When it comes to affairs of the heart, we are all beginners. Some of us, however, at least speak with authority. Introducing Shon Faye, author of The Transgender Issue (2021) and the forthcoming Love in Exile (2025), whose advice caught our eye. Contact her at DearShonVogue@gmail.com for your own chance at enlightenment.
Dear Shon,
I just ended things with someone who had ever-diminishing time for me. I’ve since learned, however, that he returned to another ex, and it has been painful to realize he chose her over me. But the larger question I’m left with is: What am I doing wrong? I’m in my early 40s, living in a youth-obsessed metropolis, and the apps are graveyards of forsaken hopes if you’re a bit older or have reasonable (any?) expectations. Given the dispiriting offerings so far I’ve tried to restrict my dating pool to my friends’ friends. Which is unfortunately pretty tiny. I inevitably strike upon some giant red flag. So my question is: Where does a person look to meet worthy prospects these days?
Flailing but Fun
Dear Flailing but Fun,
Your letter displays an all-too familiar spiral, one I’m going to suggest we take a step back from and observe calmly. You have linked two different anxieties together into one concern. Firstly, the end of a specific relationship which has left you heartbroken and wounded. Secondly, a broader freakout about the dating landscape for women who are looking for love over the age of 40. I think leaping from one to the other is a recipe for panic and despair. When I’m spiraling I also tend to link my highly specific present circumstances to a grander social narrative about womanhood, aging, and societal norms in order to make sense of the world and my place in it. Sometimes, though, it can trap me in a pessimistic place.

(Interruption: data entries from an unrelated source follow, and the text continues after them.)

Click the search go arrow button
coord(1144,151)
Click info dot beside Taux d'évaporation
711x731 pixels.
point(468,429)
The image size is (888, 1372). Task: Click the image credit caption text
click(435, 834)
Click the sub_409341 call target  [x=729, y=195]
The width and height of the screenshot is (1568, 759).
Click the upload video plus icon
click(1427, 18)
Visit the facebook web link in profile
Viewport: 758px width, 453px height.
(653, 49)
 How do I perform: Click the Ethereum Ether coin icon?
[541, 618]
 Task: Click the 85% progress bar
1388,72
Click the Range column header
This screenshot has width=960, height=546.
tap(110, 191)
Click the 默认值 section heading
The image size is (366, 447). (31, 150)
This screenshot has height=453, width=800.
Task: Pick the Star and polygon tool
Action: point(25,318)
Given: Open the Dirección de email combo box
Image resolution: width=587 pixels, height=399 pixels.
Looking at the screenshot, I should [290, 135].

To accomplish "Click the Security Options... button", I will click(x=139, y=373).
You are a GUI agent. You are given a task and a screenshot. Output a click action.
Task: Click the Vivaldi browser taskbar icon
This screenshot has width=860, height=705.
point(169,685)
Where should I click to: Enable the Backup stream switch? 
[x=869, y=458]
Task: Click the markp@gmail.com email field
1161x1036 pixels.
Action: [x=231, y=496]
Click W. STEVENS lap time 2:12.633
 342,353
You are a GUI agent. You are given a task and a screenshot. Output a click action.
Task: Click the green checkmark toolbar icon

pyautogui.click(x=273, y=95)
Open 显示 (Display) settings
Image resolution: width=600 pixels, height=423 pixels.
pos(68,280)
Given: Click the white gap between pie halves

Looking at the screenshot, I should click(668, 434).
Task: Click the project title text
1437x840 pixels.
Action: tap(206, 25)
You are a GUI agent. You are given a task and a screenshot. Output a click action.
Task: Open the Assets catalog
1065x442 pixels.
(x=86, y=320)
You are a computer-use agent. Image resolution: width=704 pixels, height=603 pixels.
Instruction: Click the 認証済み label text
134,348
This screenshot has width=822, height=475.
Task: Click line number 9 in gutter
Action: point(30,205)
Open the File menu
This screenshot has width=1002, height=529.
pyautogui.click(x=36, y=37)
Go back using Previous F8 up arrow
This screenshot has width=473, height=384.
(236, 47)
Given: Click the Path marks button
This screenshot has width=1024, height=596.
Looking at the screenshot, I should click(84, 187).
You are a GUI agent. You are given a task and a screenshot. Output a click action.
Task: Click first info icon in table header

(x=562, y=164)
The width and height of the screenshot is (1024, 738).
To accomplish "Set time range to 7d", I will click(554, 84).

Things didn’t work out with this particular guy and you have concluded that this is about you not being as good as the ex with whom he’s reunited. Can I suggest another possibility? What has happened here is not about your intrinsic worth (or hers). It’s more likely to be that many straight men aren’t very good at dealing with heartbreak or being single and so they move on to a new “situationship:” (I call it a phantom relationship) far too quickly after a significant relationship ends. This leaves them with an ex they have unresolved feelings for and a new woman who they may care for but whose needs they cannot possibly meet once the shiny phase of new romance is over. If you accept this possibility, it may just be that this is not a story of two women desperately competing for the prize of an amazing man but the story of an emotionally confused man expecting relationships with women to resolve his confusion. When someone goes back to a recent ex, it’s a real sign that they probably had no business starting a new emotional relationship with anyone else.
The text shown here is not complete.